#### [Text extract]
===============
The talk at the Wannsee Conference, as Eichmann, who took the minutes, later admitted, had been of killing, often expressed ‘in very blunt words . . . totally out of keeping with legal language’.
182
The minutes had played this down, but at key points they made it clear that all the Jews of Europe would perish in one way or another. Almost all of the men round the table had at some time either given direct orders for Jews to be killed - four of them had ordered or directed the mass killings carried out by the SS Security Service Task Forces, both Eichmann and Martin Luther of the Foreign Office had explicitly called for all the Jews of Serbia to be shot, a number of participants, including the representatives of the Party Chancellery and the Foreign Office, had most probably seen the murder statistics compiled by the Task Forces and sent back to Berlin, and the officials sent to Wannsee from the General Government and the Ministry for the Occupied Eastern Territories had already sanctioned the murder of Jews deemed unfit for work - or created conditions in the ghettos that they knew to be fatal to many of their inhabitants.
183
So they had no problems in planning genocide.
===============
#### [Set problem]
Please name the two men who, according to the Wannsee Conference passage, explicitly called for all the Jews of Serbia to be shot.

#### [Data excerpt]
===============
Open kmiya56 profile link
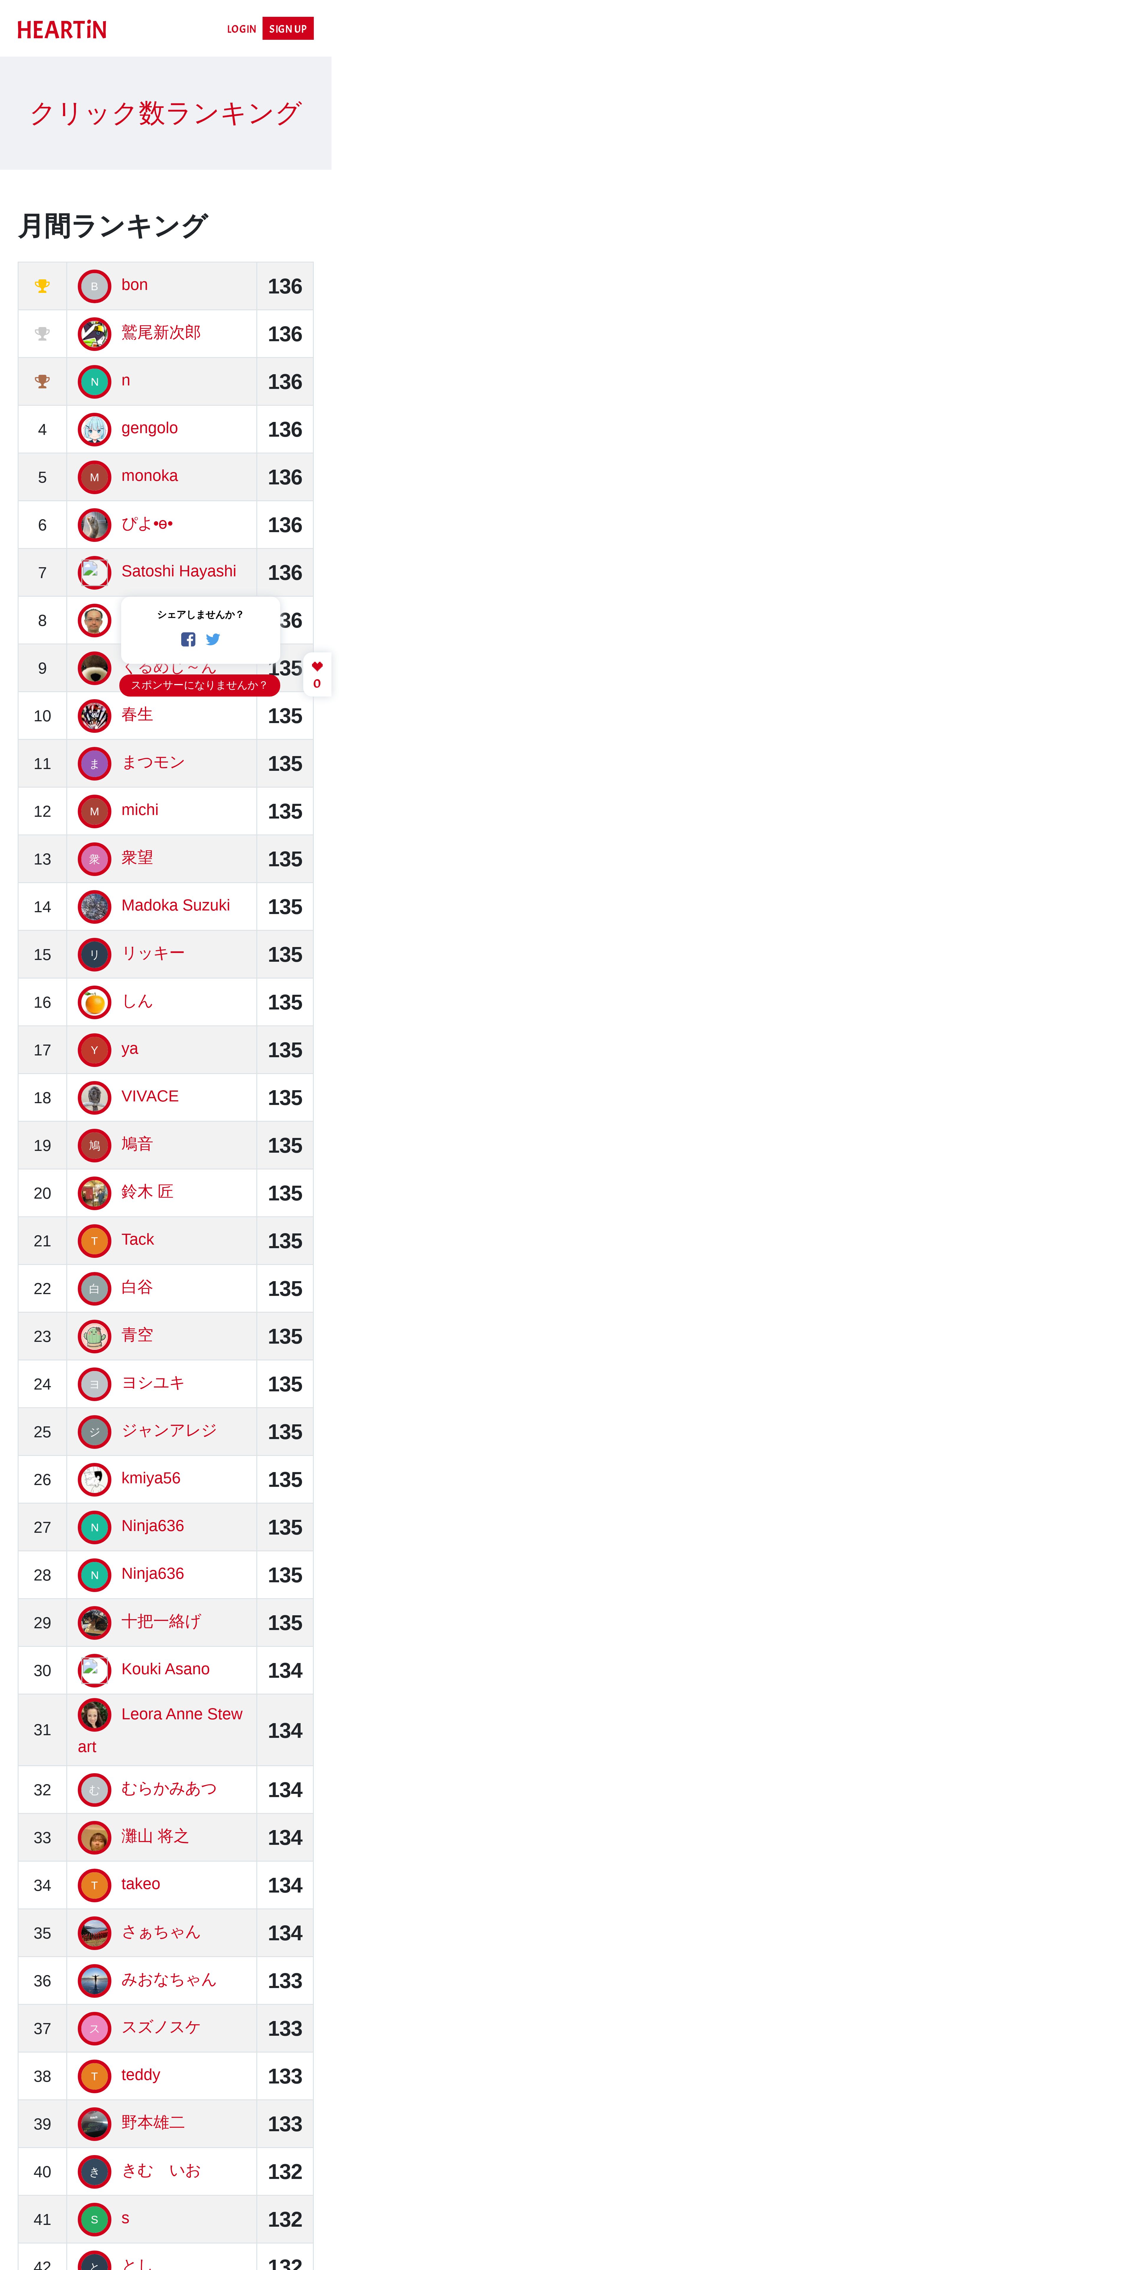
===============
#### [The solution]
Eichmann and Martin Luther of the Foreign Office.